_Task directions_
Please convert every line in all the rows below into a JSON list of strings, one string per line, skipping blank lines and leaving out the pictures.

Stored records
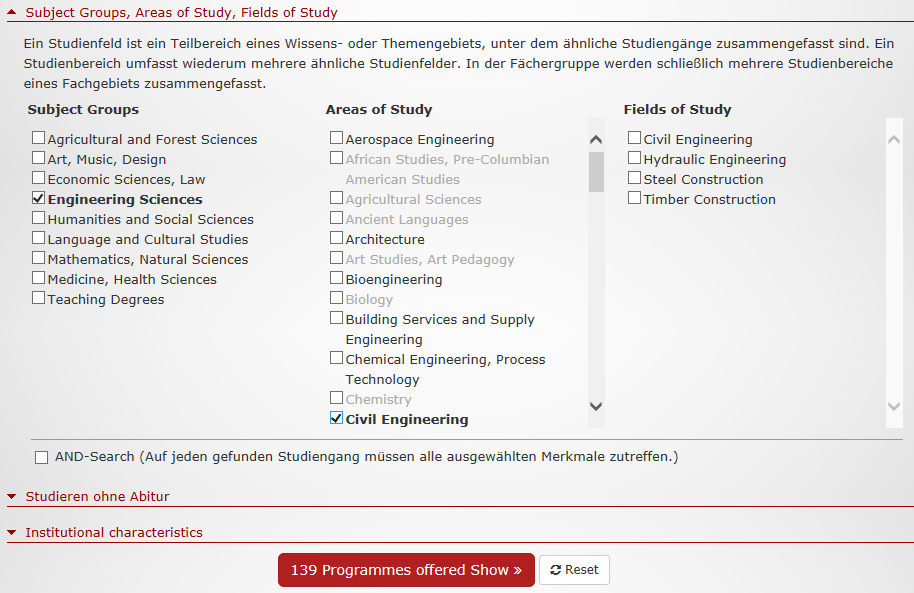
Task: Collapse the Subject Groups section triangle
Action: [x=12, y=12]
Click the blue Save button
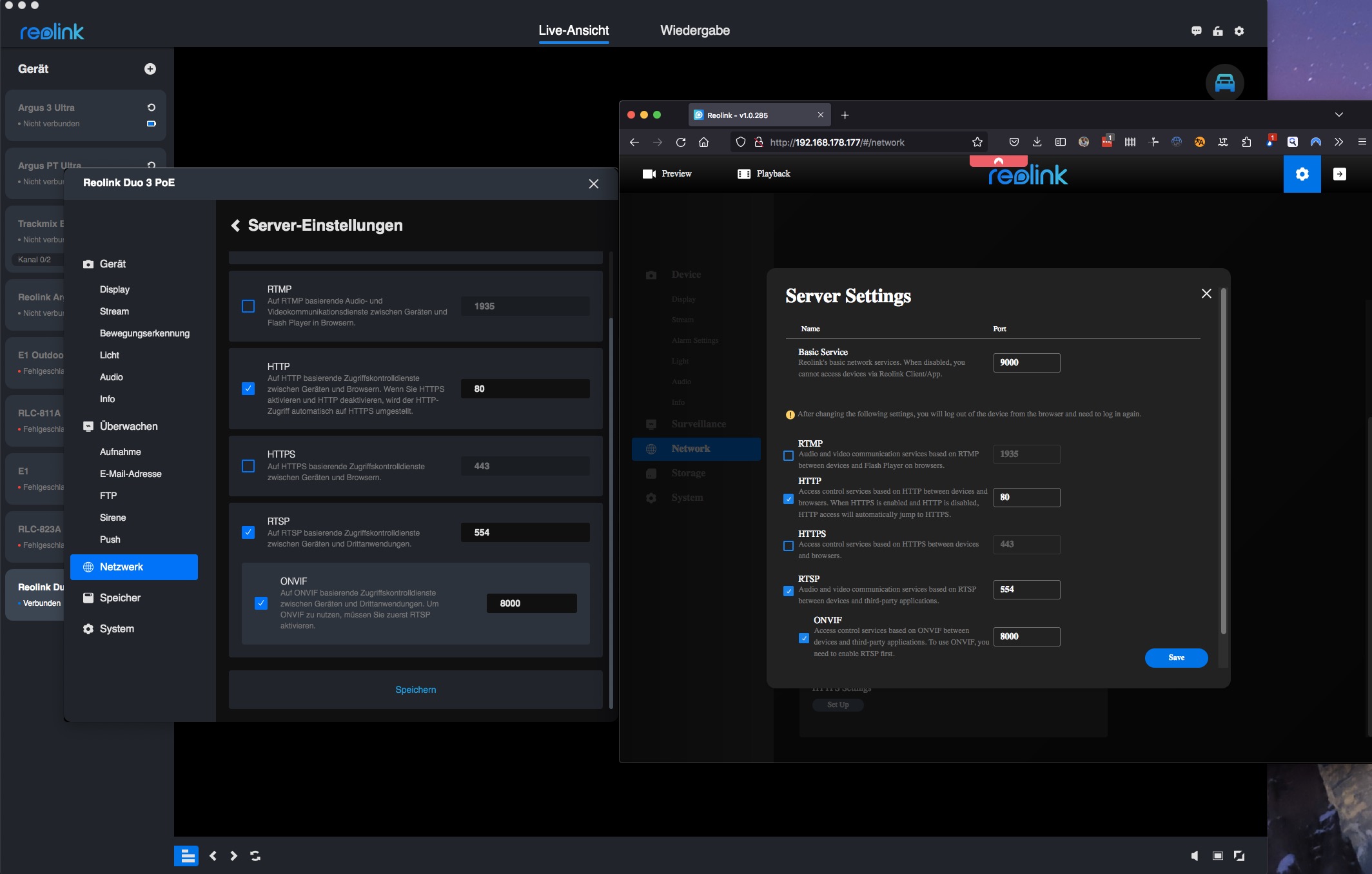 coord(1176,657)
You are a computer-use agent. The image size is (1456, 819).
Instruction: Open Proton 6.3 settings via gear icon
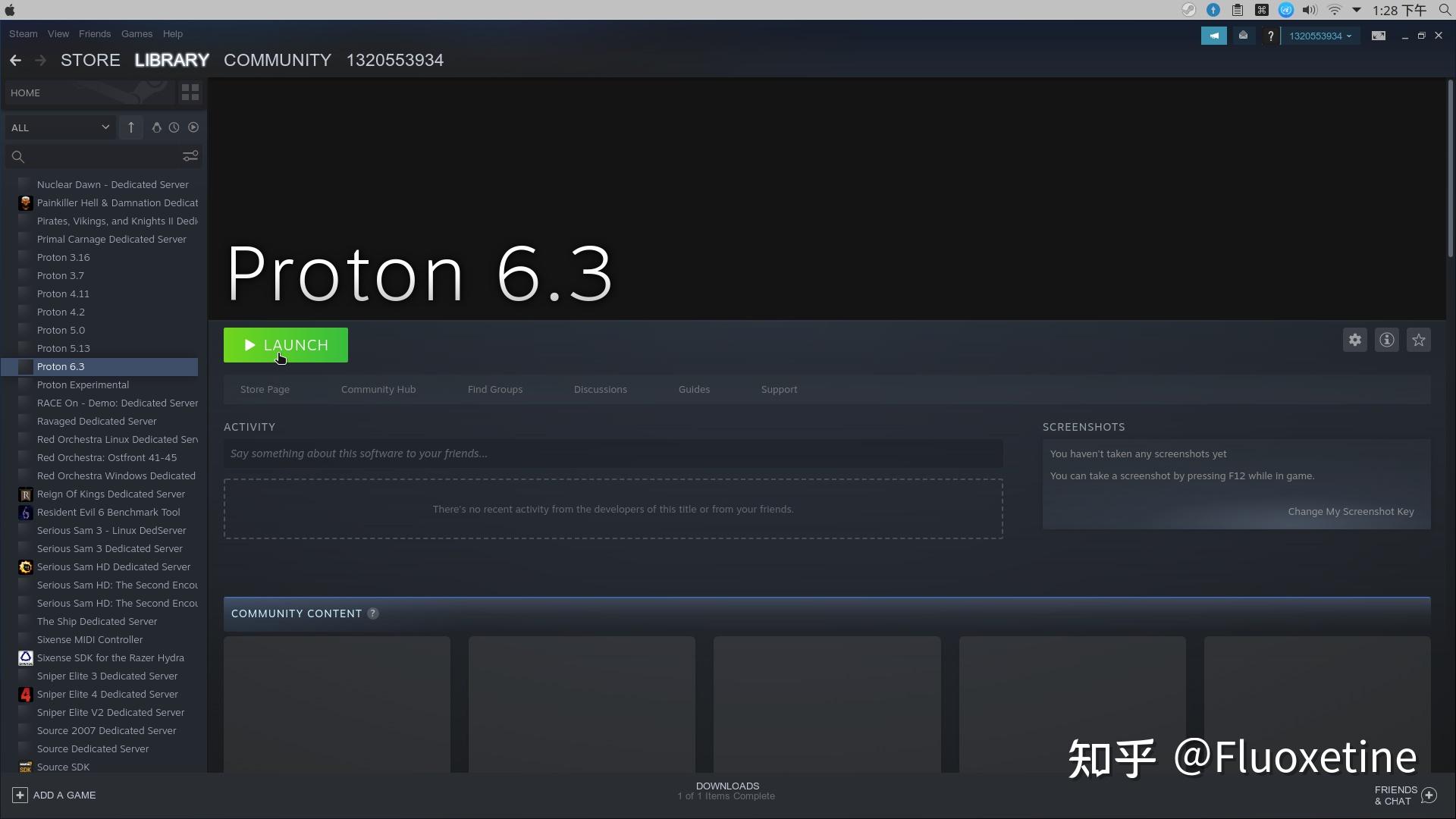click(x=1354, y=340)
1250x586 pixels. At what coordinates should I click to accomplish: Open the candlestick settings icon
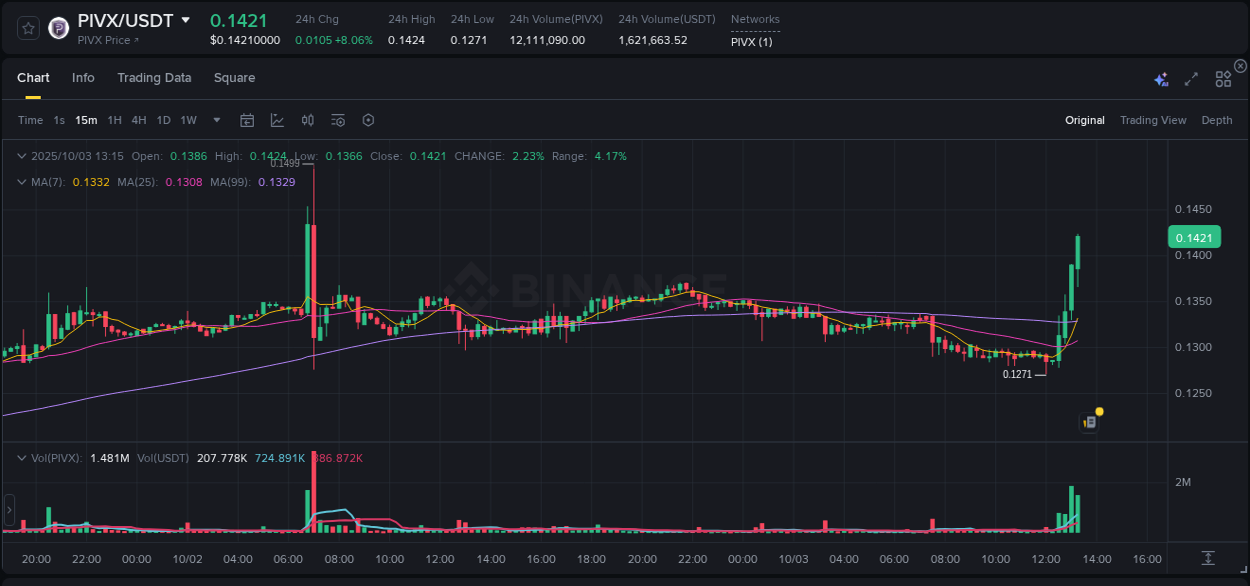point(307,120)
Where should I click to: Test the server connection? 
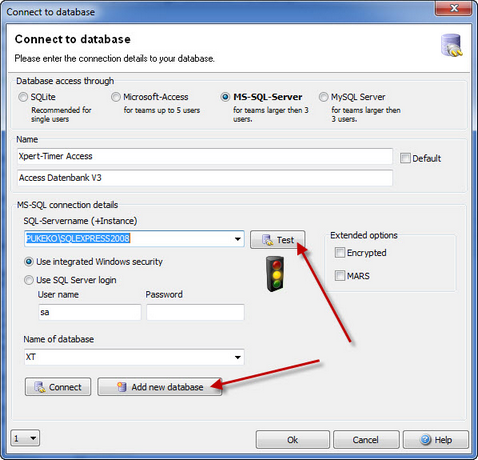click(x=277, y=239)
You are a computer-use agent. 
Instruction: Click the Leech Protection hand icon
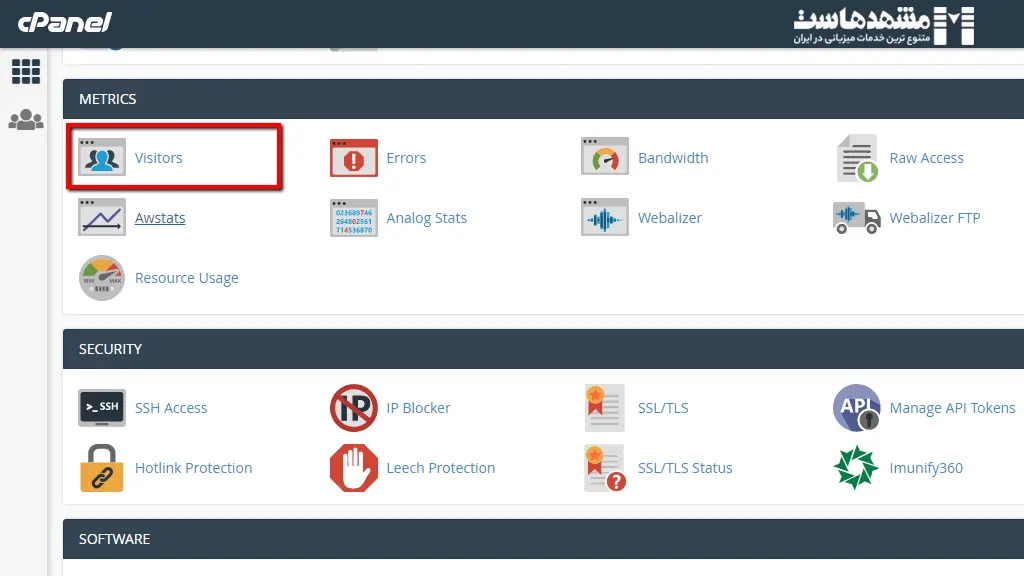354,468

_Problem solution_
[
  "Task: Collapse the Subject Groups section triangle",
  "Action: [x=12, y=12]",
  "Click the blue Save button",
  " coord(1176,657)",
  "You are a computer-use agent. The image size is (1456, 819).",
  "Instruction: Open Proton 6.3 settings via gear icon",
  "click(x=1354, y=340)",
  "1250x586 pixels. At what coordinates should I click to accomplish: Open the candlestick settings icon",
  "point(307,120)",
  "Where should I click to: Test the server connection? ",
  "click(x=277, y=239)",
  "You are a computer-use agent. ",
  "Instruction: Click the Leech Protection hand icon",
  "354,468"
]